Note that ems-search-000-master-2 and ems-search-000-master-1 have brand-new node IDs, indicating that they're brand-new nodes.

The reason is that the cluster metadata is stored on a majority of the master-eligible nodes, so might not be there on ems-search-000-master-0. Since the other two nodes are new, they don't contain the cluster metadata either. As Elasticsearch cannot find a good copy of the cluster metadata any more, it won't form a cluster.

The 2 nodes were offline by unexpected issue, may be hardware issue.
It's there a way to recover the cluster? clear the cluster metadata?
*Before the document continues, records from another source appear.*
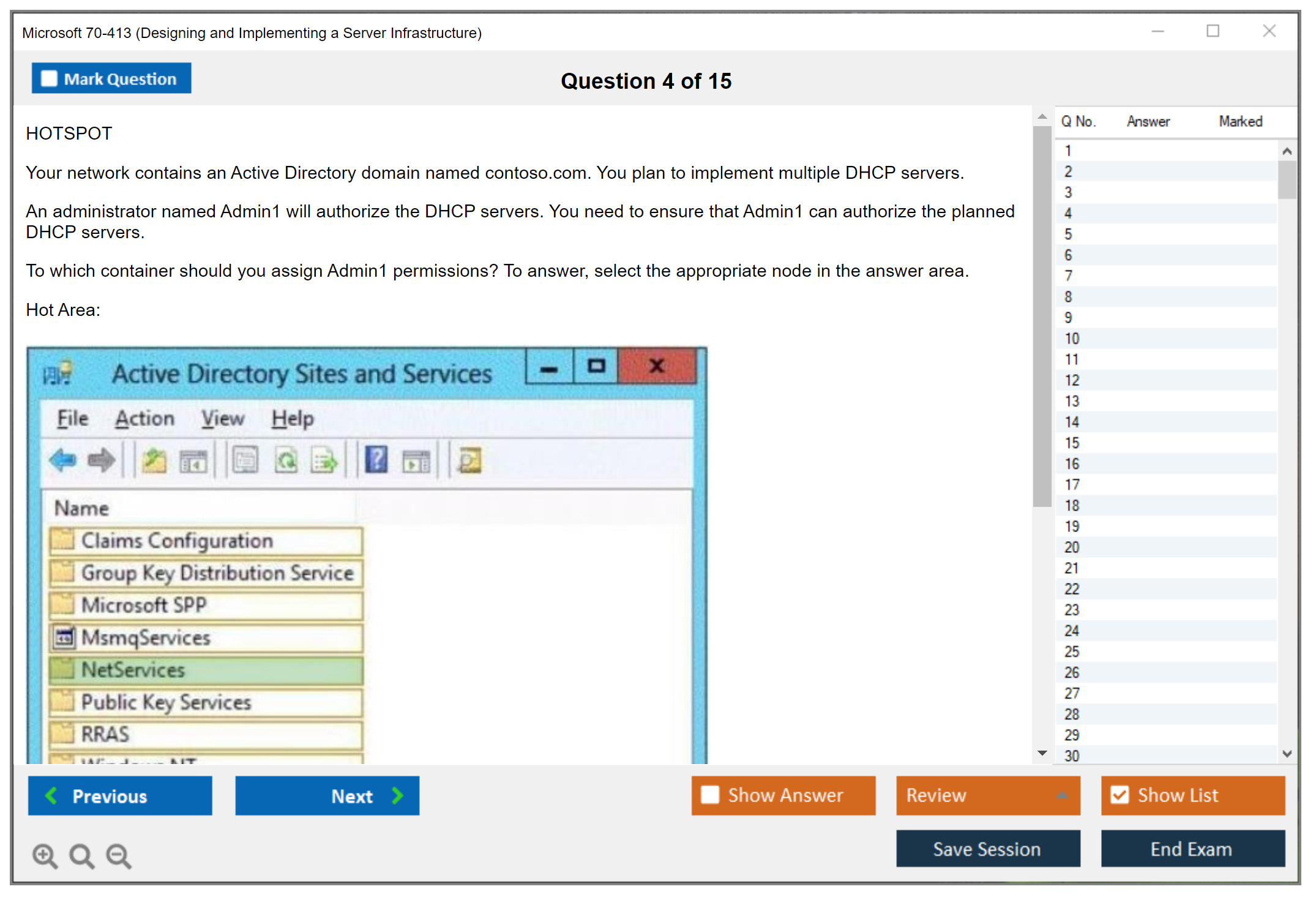Viewport: 1316px width, 900px height.
Task: Click the reset zoom magnifier control
Action: click(81, 855)
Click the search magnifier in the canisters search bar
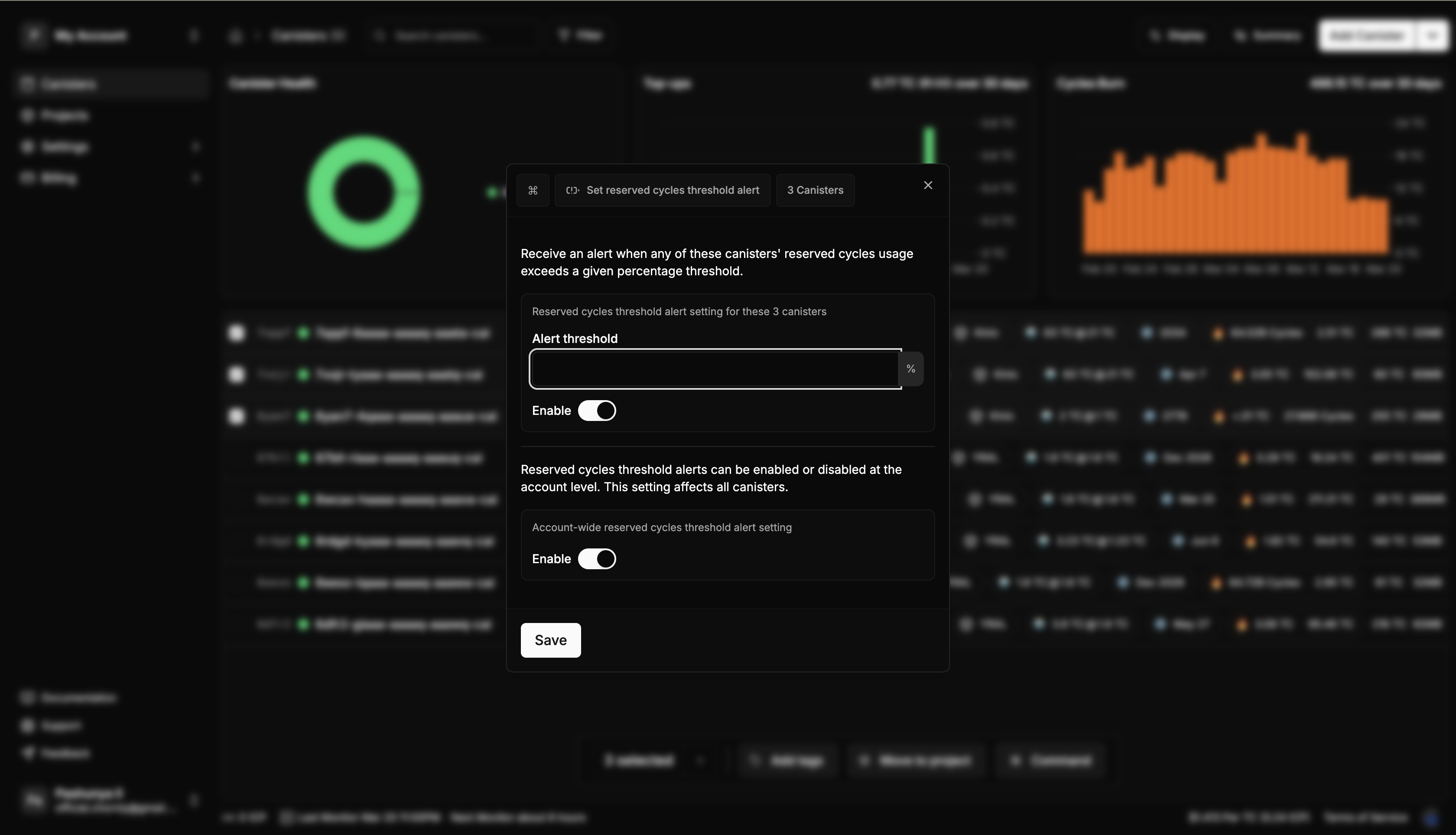 (x=378, y=36)
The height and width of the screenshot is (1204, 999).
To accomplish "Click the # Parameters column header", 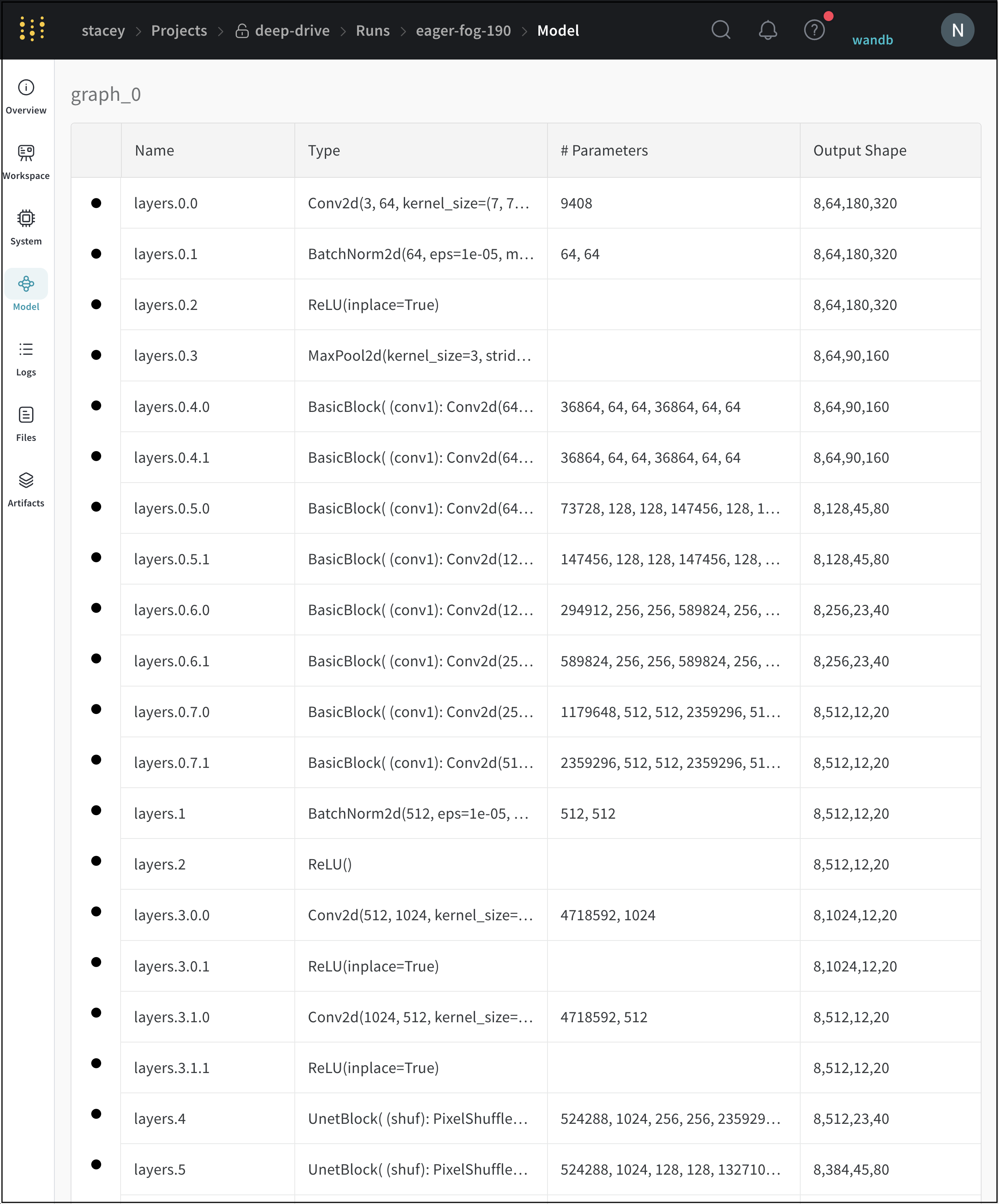I will (x=604, y=150).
Or how can I bring back the same two nodes?
If I start more than 3 nodes, may be 5 nodes, and then close 2 nodes, will the master election become normal?

No, if you permanently lost a majority of the master nodes then you have lost the cluster metadata, there's no way to recover it. A hardware issue won't affect multiple nodes at once so you should be safe from that.

For this case, there is no way to recover?
Our operation is remove all master nodes at the same time, and start new one, this will cause the cluster id change, and then the data node can't join the cluster, and finally we need to rebuild the index. It's a better way to solve this?

All master and data nodes require persistent storage so that nodes can be restarted without losing data. Without that you are in trouble as you at least in newer versions can not replace nodes the way you are describing without losing all the data. I have not used the helm chart but would hope this would enforce persistent storage.

As stated in the docs:

All master-eligible nodes, including voting-only nodes, are on the critical path for publishing cluster state updates. Because of this, these nodes require reasonably fast persistent storage and a reliable, low-latency network connection to the rest of the cluster. If you add a tiebreaker node in a third independent zone then you must make sure it has adequate resources and good connectivity to the rest of the cluster.